Things to do:
(1) Revise the news updates from "From CNN's Hada" down to "Conte has said.", replacing "press conference" with "news conference".
(2) According to the news updates, on what date did Italy go into a state of emergency?

It’s not clear why children would be less likely to transmit the virus to adults or other children. Lee and Raszka write that children may have milder symptoms, releasing fewer infectious particles, or they may have had few opportunities to become infected in the community, as many schools closed around the same time physical distancing orders went into place.

Schools, Lee and Raszka write, “may be less important in community transmission than initially feared.”

“Serious consideration should be paid toward strategies that allow schools to remain open, even during periods of COVID-19 spread,” they write. “In doing so, we could minimize the potentially profound adverse social, developmental, and health costs that our children will continue to suffer until an effective treatment or vaccine can be developed and distributed or, failing that, until we reach herd immunity.”

In guidance published last month, the American Academy of Pediatrics – the publisher of Pediatrics – recommended schools start with “a goal of having students physically present in school,” but said strategies may need to be revised depending on the level of viral transmission in the school and community. 

8:06 a.m. ET, July 10, 2020

Italy will probably extend state of emergency, says PM

From CNN's Hada Messia in Rome

Italian Prime Minister Giuseppe Conte holds a press conference in Rome, Italy, on July 7.
Italian Prime Minister Giuseppe Conte holds a press conference in Rome, Italy, on July 7. Antonio Masiello/Paolo Tre/Pool/Getty Images

Italy is likely to extend the state of emergency imposed in the country due to the coronavirus outbreak, Italian Prime Minister Giuseppe Conte has said.

Asked about reports that the government was considering extending the legislation until December 31, Conte said: “A decision still has to be taken, we need to consult with the cabinet ministers... it is probable that the state of emergency will be extended.”

Conte would not confirm whether the government was aiming for an extension until the end of the year.

Italy was one of the first European countries to be hit by the coronavirus and went into a state of emergency on January 31. The legal framework gives the government special powers to curb certain freedoms and access to additional resources to stop and contain the spread of Covid-19 and is currently valid until July 31.

7:58 a.m. ET, July 10, 2020

More Spanish regions require the use of masks in public

From CNN's Laura Pérez Maestro and Al Goodman in Madrid

Catalan police officers patrol Las Ramblas in Barcelona, Spain, on Thursday, July 9, as the wearing of face masks in public became mandatory in the region.
Catalan police officers patrol Las Ramblas in Barcelona, Spain, on Thursday, July 9, as the wearing of face masks in public became mandatory in the region. Emilio Morenatti/AP

The government of Spain's western region of Extremadura is the latest to approve new rules to make the use of masks mandatory in its territory at all times in public.

(Stored records)
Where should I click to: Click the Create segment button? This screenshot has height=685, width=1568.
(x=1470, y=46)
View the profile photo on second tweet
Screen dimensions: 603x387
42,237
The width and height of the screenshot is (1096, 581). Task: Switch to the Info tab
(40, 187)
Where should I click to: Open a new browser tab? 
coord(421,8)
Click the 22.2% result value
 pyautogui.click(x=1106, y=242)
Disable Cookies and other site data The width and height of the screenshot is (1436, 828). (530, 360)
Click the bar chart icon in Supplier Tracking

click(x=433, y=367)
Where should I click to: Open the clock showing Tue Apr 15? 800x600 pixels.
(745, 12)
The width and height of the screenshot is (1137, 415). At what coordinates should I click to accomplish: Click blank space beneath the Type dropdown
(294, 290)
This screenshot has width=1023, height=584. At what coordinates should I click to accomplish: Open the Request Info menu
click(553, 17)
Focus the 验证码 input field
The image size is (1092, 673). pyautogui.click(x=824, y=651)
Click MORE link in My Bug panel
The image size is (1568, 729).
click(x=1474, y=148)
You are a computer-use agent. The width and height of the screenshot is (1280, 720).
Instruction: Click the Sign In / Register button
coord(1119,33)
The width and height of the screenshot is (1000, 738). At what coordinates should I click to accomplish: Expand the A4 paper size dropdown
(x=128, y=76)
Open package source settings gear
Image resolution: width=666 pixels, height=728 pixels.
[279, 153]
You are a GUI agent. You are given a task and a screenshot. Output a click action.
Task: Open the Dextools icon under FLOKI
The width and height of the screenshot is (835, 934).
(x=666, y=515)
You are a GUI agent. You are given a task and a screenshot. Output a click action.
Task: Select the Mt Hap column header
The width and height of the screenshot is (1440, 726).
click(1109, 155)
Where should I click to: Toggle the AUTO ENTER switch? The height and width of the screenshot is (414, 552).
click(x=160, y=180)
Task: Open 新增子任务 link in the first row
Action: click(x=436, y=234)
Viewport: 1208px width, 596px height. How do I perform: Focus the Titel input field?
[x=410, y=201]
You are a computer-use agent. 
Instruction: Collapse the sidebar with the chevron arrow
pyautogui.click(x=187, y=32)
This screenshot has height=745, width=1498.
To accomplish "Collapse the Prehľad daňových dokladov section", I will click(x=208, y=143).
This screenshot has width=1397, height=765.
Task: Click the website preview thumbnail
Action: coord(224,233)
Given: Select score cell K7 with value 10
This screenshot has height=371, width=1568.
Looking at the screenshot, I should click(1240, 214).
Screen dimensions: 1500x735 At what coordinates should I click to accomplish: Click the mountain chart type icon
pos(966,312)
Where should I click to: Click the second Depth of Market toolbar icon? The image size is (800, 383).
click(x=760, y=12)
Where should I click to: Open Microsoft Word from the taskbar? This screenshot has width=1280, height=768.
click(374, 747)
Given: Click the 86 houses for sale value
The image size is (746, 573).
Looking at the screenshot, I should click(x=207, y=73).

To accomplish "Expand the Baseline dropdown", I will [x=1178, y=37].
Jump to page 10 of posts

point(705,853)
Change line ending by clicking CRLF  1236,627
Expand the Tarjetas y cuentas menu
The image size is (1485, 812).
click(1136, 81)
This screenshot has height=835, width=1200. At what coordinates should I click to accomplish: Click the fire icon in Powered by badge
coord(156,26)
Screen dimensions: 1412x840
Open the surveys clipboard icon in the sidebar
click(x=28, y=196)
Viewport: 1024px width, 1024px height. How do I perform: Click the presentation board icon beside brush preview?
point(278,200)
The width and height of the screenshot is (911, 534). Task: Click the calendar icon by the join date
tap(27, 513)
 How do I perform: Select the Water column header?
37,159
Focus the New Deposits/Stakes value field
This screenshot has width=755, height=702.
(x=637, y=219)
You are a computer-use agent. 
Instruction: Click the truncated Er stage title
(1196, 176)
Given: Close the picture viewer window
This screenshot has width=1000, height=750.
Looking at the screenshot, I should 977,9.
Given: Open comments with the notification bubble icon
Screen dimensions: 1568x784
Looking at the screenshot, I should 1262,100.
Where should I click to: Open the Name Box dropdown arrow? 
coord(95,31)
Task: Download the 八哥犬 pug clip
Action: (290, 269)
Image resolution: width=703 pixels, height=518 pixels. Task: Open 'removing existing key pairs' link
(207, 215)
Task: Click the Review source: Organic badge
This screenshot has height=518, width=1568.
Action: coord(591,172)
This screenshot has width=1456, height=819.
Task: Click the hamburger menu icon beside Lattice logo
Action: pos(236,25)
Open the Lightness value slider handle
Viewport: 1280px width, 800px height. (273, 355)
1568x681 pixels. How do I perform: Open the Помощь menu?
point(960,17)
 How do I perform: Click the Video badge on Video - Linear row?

Answers per task:
(1)
From CNN's Hada Messia in Rome

Italian Prime Minister Giuseppe Conte holds a news conference in Rome, Italy, on July 7.
Italian Prime Minister Giuseppe Conte holds a news conference in Rome, Italy, on July 7. Antonio Masiello/Paolo Tre/Pool/Getty Images

Italy is likely to extend the state of emergency imposed in the country due to the coronavirus outbreak, Italian Prime Minister Giuseppe Conte has said.

(2) January 31